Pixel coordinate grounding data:
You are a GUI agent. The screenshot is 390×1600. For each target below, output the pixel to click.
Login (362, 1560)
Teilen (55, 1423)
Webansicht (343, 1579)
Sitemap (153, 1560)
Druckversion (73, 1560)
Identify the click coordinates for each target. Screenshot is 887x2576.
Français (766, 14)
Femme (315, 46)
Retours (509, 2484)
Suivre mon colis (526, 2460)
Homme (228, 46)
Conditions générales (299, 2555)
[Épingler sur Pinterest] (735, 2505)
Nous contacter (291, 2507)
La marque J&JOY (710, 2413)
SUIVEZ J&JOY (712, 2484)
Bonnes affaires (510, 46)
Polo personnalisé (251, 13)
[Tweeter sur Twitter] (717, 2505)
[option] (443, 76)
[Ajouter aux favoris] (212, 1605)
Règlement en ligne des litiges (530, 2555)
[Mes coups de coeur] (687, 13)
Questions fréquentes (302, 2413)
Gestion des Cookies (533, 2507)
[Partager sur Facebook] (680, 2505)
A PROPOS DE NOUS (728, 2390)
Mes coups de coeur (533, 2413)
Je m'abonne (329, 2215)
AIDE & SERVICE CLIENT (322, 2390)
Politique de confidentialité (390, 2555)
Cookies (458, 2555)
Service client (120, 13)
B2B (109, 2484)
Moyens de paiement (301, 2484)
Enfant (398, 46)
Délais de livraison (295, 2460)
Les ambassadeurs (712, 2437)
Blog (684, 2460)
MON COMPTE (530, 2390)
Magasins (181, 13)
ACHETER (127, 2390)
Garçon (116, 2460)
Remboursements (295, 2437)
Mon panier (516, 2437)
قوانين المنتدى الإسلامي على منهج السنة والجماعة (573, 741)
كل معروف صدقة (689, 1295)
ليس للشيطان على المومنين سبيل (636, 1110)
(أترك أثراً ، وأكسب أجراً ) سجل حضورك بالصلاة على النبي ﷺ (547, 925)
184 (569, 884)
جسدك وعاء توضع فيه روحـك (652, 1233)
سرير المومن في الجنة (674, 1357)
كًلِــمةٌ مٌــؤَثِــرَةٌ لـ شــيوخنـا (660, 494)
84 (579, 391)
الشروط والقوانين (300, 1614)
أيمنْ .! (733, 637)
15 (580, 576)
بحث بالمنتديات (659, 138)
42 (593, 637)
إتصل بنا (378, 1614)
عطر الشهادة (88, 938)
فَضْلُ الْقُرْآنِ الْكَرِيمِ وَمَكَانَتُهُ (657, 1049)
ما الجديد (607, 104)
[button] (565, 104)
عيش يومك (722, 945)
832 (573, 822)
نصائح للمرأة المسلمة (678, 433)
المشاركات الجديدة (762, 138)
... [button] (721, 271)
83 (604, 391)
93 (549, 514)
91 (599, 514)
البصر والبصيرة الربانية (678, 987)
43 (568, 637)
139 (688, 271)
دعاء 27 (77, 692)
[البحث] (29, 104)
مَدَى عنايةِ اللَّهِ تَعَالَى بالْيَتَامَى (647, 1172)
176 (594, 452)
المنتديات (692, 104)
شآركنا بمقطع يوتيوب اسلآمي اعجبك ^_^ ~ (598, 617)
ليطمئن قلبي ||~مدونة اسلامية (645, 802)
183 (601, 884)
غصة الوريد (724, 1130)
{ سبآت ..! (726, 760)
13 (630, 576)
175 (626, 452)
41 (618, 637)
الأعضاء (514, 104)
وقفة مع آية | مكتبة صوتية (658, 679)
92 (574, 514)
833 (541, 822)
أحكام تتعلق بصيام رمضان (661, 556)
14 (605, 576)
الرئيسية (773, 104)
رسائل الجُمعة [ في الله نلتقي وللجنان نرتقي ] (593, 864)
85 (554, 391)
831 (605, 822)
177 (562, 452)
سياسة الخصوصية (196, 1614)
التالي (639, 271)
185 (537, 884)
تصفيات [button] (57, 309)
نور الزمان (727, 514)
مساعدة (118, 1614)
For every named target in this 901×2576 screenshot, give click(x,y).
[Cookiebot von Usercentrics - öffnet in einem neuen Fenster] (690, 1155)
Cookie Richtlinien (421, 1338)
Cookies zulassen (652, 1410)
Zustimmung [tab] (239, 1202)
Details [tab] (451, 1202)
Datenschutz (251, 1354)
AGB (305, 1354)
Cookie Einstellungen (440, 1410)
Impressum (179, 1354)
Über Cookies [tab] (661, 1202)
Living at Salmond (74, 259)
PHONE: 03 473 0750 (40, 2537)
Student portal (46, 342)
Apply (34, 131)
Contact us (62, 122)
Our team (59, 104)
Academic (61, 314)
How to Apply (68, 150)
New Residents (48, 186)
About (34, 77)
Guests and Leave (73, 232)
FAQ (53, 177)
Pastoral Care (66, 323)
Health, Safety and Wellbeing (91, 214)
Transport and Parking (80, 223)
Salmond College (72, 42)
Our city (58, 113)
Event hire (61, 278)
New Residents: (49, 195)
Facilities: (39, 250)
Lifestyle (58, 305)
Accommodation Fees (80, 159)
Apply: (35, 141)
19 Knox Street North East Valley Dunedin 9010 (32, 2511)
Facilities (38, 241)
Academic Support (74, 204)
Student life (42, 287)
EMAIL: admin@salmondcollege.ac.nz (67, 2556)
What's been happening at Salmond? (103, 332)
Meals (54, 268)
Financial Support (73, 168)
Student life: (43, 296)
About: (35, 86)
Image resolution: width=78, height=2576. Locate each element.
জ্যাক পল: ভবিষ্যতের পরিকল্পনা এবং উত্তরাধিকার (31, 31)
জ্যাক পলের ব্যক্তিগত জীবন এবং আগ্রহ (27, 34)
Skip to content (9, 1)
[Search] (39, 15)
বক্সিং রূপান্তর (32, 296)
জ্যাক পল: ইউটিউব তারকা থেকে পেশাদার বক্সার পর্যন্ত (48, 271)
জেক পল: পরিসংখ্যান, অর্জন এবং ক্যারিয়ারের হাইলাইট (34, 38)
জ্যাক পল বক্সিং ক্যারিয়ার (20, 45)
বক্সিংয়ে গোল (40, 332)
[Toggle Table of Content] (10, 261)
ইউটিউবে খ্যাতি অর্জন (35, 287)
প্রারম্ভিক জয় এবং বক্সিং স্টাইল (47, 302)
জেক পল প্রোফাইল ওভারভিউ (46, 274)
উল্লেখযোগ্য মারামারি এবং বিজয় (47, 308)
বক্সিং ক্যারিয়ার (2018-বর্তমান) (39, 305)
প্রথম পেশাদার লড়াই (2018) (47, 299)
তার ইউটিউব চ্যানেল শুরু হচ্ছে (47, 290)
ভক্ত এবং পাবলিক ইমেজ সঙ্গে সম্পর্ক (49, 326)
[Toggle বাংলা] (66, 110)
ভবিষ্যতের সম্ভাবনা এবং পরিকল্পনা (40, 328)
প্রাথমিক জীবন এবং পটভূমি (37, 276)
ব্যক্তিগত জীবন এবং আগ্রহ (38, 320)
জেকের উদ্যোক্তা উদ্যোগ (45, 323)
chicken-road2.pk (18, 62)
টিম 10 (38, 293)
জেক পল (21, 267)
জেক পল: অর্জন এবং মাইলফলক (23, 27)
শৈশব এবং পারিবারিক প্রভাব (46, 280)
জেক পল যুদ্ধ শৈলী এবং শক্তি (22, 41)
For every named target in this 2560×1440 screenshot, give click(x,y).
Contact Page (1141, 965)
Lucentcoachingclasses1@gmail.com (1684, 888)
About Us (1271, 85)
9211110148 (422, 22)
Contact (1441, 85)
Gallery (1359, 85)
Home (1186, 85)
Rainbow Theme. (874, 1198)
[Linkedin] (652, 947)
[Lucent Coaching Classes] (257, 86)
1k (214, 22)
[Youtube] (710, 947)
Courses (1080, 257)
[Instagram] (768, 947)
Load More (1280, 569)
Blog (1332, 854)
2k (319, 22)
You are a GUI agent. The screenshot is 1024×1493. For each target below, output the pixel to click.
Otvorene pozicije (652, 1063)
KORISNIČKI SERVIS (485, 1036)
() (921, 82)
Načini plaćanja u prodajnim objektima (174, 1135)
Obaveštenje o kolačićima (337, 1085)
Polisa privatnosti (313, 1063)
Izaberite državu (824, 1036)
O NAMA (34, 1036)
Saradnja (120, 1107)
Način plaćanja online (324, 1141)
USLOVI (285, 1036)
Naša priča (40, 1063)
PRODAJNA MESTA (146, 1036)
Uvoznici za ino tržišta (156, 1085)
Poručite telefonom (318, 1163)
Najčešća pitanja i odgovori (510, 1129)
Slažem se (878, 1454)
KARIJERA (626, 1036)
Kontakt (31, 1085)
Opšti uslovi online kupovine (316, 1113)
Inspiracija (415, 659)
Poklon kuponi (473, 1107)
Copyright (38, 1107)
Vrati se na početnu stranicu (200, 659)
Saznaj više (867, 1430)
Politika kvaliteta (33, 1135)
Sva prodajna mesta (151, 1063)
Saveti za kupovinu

→ **Problem to solve**: Above are the entries. Output exactly the lines beginning with the line that has "Contact Page (1141, 965)" and ending with the line that has "[Instagram] (768, 947)".

→ **Exercise result**:
Contact Page (1141, 965)
Lucentcoachingclasses1@gmail.com (1684, 888)
About Us (1271, 85)
9211110148 (422, 22)
Contact (1441, 85)
Gallery (1359, 85)
Home (1186, 85)
Rainbow Theme. (874, 1198)
[Linkedin] (652, 947)
[Lucent Coaching Classes] (257, 86)
1k (214, 22)
[Youtube] (710, 947)
Courses (1080, 257)
[Instagram] (768, 947)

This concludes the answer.